• Instructions for the task:
Only one stretch of the data below is needed. Output the lines from the one with "Switch units to 公制 (metric)" up to and including the one with "Viewport: 1658px width, 594px height.", exactly as they stand.

• Supplied material:
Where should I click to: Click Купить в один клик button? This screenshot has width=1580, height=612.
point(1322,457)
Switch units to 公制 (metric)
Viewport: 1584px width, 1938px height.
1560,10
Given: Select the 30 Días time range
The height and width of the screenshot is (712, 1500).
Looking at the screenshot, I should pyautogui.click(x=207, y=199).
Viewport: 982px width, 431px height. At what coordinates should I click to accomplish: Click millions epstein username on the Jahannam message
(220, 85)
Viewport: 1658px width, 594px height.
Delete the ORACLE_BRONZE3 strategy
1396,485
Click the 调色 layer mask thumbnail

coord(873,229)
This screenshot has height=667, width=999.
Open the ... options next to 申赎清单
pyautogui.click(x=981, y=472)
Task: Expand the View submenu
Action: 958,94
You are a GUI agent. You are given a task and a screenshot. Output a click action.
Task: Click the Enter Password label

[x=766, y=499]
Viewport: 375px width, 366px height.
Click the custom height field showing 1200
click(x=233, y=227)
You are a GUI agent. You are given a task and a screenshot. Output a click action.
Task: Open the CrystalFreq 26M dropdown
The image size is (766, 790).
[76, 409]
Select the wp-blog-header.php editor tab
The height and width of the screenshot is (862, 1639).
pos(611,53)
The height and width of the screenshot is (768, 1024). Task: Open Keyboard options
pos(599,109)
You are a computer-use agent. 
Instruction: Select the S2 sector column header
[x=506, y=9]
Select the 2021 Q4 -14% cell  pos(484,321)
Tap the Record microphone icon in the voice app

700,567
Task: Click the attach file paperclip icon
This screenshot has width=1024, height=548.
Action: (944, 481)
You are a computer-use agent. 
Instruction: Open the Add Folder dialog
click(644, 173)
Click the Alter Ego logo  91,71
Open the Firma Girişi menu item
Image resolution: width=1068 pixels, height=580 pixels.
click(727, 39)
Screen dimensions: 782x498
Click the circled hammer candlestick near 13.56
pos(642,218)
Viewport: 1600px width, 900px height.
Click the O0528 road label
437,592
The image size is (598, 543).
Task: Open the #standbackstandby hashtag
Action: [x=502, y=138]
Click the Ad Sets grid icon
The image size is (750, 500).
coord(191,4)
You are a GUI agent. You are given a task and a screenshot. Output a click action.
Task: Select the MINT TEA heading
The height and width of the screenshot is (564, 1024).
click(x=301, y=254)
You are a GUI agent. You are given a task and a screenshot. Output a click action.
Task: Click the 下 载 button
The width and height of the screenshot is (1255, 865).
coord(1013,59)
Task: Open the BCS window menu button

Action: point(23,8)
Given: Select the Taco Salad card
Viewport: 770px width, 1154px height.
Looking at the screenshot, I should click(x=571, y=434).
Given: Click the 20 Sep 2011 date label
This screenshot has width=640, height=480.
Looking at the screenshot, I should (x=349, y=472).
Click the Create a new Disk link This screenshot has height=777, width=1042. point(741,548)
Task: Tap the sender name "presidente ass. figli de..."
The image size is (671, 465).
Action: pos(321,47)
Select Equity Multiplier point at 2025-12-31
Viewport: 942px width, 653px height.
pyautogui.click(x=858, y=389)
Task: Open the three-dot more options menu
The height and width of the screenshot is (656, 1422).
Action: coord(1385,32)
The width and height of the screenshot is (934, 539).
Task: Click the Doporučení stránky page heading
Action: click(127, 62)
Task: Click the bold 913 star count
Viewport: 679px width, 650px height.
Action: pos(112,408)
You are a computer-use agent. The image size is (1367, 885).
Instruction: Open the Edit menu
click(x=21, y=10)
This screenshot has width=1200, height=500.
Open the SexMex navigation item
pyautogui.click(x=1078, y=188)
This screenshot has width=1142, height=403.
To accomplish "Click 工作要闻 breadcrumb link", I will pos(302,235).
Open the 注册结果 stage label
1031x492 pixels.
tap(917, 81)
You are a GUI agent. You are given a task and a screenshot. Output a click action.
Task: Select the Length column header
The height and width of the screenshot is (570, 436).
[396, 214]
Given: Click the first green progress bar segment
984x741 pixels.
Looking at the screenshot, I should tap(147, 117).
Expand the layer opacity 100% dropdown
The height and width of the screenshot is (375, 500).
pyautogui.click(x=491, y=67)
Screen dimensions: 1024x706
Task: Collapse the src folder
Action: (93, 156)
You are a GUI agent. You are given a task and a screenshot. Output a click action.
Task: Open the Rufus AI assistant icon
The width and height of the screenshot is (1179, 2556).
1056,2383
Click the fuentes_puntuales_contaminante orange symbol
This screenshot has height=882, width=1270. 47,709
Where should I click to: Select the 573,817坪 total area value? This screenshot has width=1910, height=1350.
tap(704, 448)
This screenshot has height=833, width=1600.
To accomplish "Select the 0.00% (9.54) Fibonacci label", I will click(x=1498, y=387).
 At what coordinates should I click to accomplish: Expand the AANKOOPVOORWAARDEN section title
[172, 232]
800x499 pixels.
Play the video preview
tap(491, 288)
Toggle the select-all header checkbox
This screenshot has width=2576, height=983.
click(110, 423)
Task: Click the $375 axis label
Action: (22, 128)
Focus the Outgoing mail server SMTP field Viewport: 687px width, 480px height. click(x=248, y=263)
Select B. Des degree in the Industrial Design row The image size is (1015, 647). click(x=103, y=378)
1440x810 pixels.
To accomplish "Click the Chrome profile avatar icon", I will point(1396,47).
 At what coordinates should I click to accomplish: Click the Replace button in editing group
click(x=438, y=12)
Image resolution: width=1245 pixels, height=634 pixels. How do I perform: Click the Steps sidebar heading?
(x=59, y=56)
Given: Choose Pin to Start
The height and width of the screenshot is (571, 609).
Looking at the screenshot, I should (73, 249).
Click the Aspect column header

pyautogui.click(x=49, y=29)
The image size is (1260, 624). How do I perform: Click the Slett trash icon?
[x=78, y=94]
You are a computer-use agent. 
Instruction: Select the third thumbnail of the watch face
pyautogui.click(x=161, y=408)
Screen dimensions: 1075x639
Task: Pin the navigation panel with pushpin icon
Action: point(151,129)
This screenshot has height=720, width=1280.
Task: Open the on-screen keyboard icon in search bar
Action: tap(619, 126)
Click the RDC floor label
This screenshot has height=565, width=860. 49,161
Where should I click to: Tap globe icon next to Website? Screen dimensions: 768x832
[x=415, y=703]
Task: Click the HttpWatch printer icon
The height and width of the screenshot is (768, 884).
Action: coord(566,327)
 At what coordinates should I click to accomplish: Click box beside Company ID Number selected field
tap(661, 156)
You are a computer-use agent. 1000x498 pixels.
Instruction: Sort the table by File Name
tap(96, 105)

• Solution:
Switch units to 公制 (metric)
Viewport: 1584px width, 1938px height.
1560,10
Given: Select the 30 Días time range
The height and width of the screenshot is (712, 1500).
Looking at the screenshot, I should pyautogui.click(x=207, y=199).
Viewport: 982px width, 431px height. At what coordinates should I click to accomplish: Click millions epstein username on the Jahannam message
(220, 85)
Viewport: 1658px width, 594px height.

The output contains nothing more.